Work instruction 1: From the lung carcinoma abstract, list the assays used to examine the invasive characteristics of NSCLC cells with suppressed p53 and PTEN activity.
Work instruction 2: Summarize the lung carcinoma abstract in two sentences.

Text excerpt:
Segment Open
Anti-invasive effects of CXCR4 and FAK inhibitors in non-small cell lung carcinomas with mutually inactivated p53 and PTEN tumor suppressors

Non-small cell lung carcinoma (NSCLC) is the most common type of lung cancer. At the time of diagnosis, a large percentage of NSCLC patients have already developed metastasis, responsible for extremely high mortality rates. CXCR4 receptor and focal adhesion kinase (FAK) are known to regulate such invasive cancer behavior. Their expression is downregulated by p53 and PTEN tumor suppressors which are commonly co-inactivated in NSCLC patients and contribute to metastasis. Therefore, targeting CXCR4 or FAK seems to be a promising strategy in suppressing metastatic spread of p53/PTEN deficient NSCLCs. In this study, we first examined the invasive characteristics of NSCLC cells with suppressed p53 and PTEN activity using wound healing, gelatin degradation and invasion assays. Further, changes in the expression of CXCR4 and FAK were evaluated by RT-qPCR and Western Blot analysis. Finally, we tested the ability of CXCR4 and FAK inhibitors (WZ811 and PF-573228, respectively) to suppress the migratory and invasive potential of p53/PTEN deficient NSCLC cells, in vitro and in vivo using metastatic models of human NSCLC. Our results showed that cells with mutually inactive p53 and PTEN have significantly increased invasive potential associated with hyperactivation of CXCR4 and FAK signaling pathways. Treatments with WZ811 and PF-573228 inhibitors significantly reduced migratory and invasive capacity in vitro and showed a trend of improved survival in vivo. Accordingly, we demonstrated that p53/PTEN deficient NSCLCs have extremely invasive phenotype and provided a rationale for the use of CXCR4 or FAK inhibitors for the suppression of NSCLC dissemination.
Segment Closed
Collected data entries:
Segment Open
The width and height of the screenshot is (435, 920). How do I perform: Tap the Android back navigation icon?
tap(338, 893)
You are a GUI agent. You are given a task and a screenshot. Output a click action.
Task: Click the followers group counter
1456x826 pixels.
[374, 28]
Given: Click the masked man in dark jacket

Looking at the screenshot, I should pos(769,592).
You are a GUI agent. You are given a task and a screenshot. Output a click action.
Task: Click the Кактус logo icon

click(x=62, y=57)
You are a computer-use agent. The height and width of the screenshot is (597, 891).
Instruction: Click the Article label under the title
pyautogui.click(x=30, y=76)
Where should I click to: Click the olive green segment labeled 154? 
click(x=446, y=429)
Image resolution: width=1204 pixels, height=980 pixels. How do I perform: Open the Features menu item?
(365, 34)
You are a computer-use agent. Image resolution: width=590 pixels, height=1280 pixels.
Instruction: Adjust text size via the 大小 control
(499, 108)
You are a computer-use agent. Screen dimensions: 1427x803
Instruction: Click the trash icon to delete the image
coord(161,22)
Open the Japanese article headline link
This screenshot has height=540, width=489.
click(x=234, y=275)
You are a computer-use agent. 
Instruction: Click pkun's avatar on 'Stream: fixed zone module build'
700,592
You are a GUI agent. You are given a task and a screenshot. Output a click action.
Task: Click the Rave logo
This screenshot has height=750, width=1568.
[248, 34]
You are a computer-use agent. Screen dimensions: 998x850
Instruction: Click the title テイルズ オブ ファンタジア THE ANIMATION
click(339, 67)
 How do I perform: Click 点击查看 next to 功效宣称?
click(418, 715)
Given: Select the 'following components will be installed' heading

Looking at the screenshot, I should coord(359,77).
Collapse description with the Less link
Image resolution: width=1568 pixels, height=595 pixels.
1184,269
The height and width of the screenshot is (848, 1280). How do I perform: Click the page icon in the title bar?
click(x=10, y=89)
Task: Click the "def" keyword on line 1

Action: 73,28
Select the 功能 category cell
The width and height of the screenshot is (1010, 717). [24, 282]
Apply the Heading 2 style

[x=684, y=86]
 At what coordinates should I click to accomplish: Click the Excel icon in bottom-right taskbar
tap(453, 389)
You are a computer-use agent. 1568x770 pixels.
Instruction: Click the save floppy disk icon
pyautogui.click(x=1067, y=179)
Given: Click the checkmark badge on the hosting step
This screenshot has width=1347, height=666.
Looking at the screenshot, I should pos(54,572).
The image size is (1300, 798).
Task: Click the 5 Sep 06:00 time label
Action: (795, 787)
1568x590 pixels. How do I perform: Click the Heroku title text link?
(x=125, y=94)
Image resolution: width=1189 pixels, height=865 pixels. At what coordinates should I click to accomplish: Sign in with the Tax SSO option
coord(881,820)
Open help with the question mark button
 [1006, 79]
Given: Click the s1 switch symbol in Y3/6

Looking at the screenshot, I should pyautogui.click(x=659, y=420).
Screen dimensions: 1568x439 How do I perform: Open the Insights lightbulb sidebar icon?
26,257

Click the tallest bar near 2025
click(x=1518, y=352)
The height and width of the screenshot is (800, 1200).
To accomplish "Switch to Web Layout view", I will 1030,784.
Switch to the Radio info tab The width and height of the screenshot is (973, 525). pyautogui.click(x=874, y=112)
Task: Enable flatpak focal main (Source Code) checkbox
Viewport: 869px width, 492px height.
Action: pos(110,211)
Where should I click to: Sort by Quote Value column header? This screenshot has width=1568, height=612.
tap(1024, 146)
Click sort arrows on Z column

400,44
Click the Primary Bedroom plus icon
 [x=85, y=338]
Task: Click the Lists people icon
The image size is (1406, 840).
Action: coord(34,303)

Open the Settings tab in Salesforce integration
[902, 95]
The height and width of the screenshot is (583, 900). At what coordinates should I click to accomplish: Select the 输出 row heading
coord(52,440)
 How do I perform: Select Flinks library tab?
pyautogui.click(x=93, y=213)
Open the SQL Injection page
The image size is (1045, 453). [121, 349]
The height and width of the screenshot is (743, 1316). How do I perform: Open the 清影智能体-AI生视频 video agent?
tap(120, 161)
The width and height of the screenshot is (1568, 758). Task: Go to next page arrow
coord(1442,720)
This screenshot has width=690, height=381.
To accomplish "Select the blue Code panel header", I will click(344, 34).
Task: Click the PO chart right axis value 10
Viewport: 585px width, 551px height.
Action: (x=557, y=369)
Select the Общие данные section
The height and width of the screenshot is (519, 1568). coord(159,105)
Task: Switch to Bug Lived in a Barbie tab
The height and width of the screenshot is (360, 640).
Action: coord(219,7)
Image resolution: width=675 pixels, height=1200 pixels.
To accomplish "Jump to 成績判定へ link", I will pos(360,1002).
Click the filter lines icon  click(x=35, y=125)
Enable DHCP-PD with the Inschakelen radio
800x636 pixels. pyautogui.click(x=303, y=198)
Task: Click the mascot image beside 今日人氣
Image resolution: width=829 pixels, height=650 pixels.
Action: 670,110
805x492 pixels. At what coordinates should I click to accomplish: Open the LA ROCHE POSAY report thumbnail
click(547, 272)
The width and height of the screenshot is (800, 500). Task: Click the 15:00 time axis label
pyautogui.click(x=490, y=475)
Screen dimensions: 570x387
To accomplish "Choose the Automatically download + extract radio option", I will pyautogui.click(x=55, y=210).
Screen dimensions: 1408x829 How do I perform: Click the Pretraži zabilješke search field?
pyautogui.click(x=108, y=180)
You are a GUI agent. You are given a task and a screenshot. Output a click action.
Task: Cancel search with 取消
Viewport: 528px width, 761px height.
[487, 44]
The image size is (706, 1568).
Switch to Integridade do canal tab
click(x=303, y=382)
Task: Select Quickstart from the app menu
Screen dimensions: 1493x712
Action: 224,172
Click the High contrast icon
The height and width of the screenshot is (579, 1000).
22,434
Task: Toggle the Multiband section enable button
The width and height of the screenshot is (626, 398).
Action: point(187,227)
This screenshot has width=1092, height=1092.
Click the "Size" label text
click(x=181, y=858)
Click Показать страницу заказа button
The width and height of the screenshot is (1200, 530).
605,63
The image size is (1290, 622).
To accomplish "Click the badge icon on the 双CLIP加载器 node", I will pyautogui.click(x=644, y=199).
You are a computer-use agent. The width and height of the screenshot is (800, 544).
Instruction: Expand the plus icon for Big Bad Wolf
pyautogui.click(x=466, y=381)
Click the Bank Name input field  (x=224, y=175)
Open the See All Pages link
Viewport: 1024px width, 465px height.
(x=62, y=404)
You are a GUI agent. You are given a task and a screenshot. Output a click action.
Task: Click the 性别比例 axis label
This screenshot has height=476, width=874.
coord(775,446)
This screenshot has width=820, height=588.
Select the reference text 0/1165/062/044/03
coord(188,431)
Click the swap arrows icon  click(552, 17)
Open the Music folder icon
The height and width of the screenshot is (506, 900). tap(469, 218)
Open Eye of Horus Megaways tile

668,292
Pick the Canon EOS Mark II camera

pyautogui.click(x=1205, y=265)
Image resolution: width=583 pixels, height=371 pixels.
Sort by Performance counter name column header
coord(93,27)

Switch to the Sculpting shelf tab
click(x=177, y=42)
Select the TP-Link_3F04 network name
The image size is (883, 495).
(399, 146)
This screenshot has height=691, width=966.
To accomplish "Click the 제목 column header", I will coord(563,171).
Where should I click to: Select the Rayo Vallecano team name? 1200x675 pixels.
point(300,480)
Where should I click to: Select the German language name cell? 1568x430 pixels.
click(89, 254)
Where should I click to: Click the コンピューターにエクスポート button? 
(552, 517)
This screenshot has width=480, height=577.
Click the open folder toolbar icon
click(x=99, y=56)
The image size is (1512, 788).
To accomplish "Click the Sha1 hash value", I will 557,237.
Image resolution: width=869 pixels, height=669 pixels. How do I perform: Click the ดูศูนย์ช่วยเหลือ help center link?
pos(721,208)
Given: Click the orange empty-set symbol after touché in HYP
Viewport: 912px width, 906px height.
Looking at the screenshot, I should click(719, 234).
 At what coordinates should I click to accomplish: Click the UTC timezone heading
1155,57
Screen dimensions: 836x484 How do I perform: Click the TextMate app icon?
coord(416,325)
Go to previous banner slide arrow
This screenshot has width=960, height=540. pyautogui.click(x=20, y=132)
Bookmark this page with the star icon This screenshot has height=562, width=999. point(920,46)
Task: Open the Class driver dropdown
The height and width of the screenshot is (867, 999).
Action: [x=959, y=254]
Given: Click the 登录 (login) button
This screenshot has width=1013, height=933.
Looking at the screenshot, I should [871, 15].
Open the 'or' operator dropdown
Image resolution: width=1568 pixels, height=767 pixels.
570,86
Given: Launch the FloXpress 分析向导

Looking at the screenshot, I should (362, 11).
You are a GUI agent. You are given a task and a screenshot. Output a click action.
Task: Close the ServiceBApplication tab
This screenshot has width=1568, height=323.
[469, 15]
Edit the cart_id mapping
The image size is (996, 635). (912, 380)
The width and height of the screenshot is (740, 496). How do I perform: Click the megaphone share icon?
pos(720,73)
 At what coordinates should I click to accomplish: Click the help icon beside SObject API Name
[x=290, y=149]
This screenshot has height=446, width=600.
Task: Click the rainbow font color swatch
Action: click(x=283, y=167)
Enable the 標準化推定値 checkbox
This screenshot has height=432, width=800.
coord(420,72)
Segment Closed
Answer 1:
- Wound healing assay
- Gelatin degradation assay
- Invasion assay

Answer 2: NSCLC cells with mutually inactive p53 and PTEN had significantly increased invasive potential, associated with hyperactivation of CXCR4 and FAK signaling pathways. The CXCR4 inhibitor WZ811 and the FAK inhibitor PF-573228 significantly reduced migratory and invasive capacity in vitro and showed a trend of improved survival in vivo, which supports their use to suppress NSCLC dissemination.